2011

Premier rapport de la commission de recours

Rapport d'activité de la Commission de recours Decfo/Sysrem 2010-2011


La Commission de recours Decfo/Sysrem a été créée par un décret du Grand Conseil du 25 novembre 2008, lequel décret a été l'objet d'un recours devant la Cour constitutionnelle. Il n'est entré en vigueur qu'après que cette Cour a rendu son arrêt (le 24 juin 2009) et a dû être complété deux fois (augmentation du nombre des assesseurs et du nombre des présidents). Les juges assesseurs de la Commission - trois nommés par le Conseil d'Etat, trois désignés par les syndicats - ont commencé leurs travaux en décembre 2009. Les deux présidents ont été nommés en avril 2010, de telle sorte que la Commission a été constituée définitivement le 20 avril 2010. Elle a d'abord dû faire en sortie que, matériellement, elle dispose des équipements nécessaires.

C'est ainsi qu'elle a pu occuper des locaux dans un immeuble appartenant à un privé, à la rue Saint-Martin 26, le 28 mai 2010, locaux qu'il a fallu équiper en mobilier et en informatique.
Ses collaborateurs (deux greffières, une secrétaire) ont été nommés le 5 mai 2010 et ont débuté leur activité le 1
erjuin 2010.

La Commission a pu emprunter à l'Ordre judiciaire vaudois un logiciel informatique (GDC) lui permettant de gérer efficacement les 1700 recours qui lui ont été transférés du Tripac, qui les avait préalablement reçus et enregistrés.

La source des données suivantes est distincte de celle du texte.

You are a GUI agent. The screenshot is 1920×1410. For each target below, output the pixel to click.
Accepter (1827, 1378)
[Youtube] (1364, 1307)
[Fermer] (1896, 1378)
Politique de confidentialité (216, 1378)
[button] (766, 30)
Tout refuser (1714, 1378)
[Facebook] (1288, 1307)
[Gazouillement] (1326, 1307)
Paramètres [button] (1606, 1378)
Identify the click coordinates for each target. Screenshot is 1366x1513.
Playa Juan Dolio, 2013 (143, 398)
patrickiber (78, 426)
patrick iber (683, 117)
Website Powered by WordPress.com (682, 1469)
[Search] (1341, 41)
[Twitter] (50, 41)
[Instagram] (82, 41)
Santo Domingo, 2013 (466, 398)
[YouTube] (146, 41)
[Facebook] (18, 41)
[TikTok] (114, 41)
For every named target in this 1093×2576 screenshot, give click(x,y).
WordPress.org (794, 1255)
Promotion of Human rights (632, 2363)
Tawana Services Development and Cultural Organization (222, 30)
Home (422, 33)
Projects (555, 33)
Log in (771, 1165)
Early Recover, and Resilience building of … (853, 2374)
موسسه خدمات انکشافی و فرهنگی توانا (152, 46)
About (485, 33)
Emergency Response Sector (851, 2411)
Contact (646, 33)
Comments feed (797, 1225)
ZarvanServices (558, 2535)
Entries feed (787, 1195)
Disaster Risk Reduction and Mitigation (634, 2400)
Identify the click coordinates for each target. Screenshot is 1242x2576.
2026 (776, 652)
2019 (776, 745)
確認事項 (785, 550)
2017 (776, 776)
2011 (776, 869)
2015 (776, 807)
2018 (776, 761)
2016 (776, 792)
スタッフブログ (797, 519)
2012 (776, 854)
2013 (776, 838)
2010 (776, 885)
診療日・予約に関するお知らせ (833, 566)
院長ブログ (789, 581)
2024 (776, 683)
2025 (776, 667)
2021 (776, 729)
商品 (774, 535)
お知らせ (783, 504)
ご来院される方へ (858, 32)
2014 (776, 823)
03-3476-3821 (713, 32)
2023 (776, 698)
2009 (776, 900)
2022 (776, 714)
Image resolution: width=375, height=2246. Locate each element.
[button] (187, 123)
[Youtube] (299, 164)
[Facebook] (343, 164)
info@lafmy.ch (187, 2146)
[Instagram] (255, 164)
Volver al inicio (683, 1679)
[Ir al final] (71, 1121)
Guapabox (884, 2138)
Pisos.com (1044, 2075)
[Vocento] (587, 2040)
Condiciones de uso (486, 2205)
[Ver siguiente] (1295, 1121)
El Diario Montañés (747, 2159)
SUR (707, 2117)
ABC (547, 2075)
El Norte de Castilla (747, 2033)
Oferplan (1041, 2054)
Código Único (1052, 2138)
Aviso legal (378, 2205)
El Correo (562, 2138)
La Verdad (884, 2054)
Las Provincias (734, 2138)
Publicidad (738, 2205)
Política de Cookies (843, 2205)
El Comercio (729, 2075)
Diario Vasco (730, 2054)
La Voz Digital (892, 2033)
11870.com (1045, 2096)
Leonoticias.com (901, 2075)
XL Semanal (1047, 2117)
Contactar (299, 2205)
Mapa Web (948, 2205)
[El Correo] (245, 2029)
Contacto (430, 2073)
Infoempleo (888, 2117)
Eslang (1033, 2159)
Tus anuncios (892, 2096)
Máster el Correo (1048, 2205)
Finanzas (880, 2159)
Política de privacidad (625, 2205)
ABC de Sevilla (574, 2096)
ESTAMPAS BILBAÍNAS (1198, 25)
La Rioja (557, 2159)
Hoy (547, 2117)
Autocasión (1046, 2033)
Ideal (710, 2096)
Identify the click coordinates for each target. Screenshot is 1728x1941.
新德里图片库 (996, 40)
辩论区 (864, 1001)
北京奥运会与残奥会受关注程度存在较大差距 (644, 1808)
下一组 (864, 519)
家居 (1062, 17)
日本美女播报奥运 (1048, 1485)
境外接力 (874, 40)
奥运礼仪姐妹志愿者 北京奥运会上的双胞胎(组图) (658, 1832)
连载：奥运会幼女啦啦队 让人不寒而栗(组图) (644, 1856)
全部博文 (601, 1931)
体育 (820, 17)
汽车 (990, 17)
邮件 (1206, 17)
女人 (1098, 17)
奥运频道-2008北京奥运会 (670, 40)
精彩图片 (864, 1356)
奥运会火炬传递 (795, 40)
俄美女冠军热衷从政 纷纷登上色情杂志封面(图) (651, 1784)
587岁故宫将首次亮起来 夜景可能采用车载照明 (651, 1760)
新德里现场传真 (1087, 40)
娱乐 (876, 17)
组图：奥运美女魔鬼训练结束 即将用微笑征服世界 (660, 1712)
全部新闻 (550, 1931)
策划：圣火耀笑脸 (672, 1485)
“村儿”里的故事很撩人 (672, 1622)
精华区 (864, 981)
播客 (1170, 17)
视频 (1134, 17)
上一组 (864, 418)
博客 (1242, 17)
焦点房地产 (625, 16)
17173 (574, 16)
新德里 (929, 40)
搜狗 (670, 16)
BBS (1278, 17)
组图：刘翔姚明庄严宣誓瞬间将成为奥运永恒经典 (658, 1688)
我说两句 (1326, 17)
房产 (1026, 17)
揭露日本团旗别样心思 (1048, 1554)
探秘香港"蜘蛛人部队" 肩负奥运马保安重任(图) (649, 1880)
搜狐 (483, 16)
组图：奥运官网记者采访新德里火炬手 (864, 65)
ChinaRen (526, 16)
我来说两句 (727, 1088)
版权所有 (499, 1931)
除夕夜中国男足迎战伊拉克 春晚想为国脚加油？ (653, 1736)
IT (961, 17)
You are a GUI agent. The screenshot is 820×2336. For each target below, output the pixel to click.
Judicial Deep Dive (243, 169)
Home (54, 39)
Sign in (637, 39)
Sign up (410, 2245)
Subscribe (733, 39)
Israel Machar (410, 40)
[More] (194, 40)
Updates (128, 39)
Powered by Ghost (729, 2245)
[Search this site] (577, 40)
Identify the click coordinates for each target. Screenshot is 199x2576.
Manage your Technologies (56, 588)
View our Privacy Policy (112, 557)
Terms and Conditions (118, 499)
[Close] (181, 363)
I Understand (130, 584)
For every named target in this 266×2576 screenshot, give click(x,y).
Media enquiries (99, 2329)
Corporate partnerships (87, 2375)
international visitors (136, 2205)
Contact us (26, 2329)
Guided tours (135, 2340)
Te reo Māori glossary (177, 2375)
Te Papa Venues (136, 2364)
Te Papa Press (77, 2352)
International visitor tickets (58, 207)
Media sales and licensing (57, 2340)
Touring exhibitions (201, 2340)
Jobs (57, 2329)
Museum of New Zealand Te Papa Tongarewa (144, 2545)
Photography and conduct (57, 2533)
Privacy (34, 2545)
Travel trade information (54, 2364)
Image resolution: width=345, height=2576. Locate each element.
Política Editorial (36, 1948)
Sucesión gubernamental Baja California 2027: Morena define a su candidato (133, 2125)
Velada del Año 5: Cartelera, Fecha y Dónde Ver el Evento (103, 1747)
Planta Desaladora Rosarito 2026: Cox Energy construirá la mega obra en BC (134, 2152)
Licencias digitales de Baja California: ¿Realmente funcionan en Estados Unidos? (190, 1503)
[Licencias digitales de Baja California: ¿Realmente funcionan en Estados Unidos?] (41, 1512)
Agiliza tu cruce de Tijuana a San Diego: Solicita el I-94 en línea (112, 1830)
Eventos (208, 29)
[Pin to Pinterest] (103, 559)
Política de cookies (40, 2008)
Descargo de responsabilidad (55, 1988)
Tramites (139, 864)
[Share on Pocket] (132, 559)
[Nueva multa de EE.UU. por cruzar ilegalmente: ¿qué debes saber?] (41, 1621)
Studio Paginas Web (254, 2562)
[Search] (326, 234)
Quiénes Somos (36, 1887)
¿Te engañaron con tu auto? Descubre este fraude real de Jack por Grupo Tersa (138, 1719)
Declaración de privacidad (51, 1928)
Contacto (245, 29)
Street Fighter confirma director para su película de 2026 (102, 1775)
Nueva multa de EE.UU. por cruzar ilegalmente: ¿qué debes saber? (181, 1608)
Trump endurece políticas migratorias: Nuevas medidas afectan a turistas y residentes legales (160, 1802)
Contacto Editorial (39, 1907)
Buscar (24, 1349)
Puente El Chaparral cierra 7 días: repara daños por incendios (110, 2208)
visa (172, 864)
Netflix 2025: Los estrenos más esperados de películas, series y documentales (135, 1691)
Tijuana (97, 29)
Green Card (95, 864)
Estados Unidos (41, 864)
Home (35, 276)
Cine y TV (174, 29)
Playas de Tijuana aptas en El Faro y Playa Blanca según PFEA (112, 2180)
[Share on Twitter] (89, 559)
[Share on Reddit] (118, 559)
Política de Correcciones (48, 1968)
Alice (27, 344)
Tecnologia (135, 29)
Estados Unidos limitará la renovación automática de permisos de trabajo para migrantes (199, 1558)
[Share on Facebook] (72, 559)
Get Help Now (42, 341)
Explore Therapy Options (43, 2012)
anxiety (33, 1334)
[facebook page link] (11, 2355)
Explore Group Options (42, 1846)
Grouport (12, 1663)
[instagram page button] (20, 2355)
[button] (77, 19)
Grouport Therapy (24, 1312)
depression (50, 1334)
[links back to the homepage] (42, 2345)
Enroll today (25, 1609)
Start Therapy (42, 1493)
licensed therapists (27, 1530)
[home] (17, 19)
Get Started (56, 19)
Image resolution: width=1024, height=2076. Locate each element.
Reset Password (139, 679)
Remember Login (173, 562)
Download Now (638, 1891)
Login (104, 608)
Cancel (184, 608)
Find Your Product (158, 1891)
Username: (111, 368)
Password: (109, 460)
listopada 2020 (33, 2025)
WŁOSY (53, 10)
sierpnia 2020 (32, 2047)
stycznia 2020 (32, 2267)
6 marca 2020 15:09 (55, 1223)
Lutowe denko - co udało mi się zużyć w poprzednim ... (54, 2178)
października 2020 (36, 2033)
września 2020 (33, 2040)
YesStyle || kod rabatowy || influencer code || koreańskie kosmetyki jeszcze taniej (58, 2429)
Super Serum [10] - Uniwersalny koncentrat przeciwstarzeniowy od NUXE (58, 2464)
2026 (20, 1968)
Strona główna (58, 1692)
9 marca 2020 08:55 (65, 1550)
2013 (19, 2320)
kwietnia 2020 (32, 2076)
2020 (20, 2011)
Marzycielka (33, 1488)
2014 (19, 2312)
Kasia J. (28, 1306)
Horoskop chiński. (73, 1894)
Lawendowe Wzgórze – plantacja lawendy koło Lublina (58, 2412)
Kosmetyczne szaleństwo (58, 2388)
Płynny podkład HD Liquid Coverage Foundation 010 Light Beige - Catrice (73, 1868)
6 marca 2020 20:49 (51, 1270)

Il a fallu d'abord assurer la formation au système Decfo des membres et collaborateurs de la Commission. Puis celle-ci a adopté son Règlement de fonctionnement et de procédure et défini son rythme de travail. Elle s'est constituée en trois sections pour prendre ses décision (un président et deux assesseurs.) Elle siège en outre en plenum environ une fois par mois.
C'est donc le 1
er juin 2010 qu'elle a effectivement pu commencer d'exercer ses compétences. Dès cette date, elle envoie chaque mois aux autorités d'engagement 60 recours, en leur donnant un délai de deux mois pour se déterminer. Leurs déterminations sont ensuite communiquées aux recourants, pour que ceux-ci - en vertu de la garantie du droit d'être entendu - puissent s'exprimer à leur sujet dans un délai de 30 jours. Il n'y a pas d'échanges ultérieurs d'écritures, à moins que la Commission ne l'estime nécessaire pour l'établissement des faits; elle peut en effet ordonner des mesures d'instruction complémentaires (auditions, production de pièces complémentaires, par exemple), ce qui s'est révélé nécessaire pour plusieurs affaires déjà. Dans la computation des délais mentionnés ci-dessus, il faut tenir compte des féries.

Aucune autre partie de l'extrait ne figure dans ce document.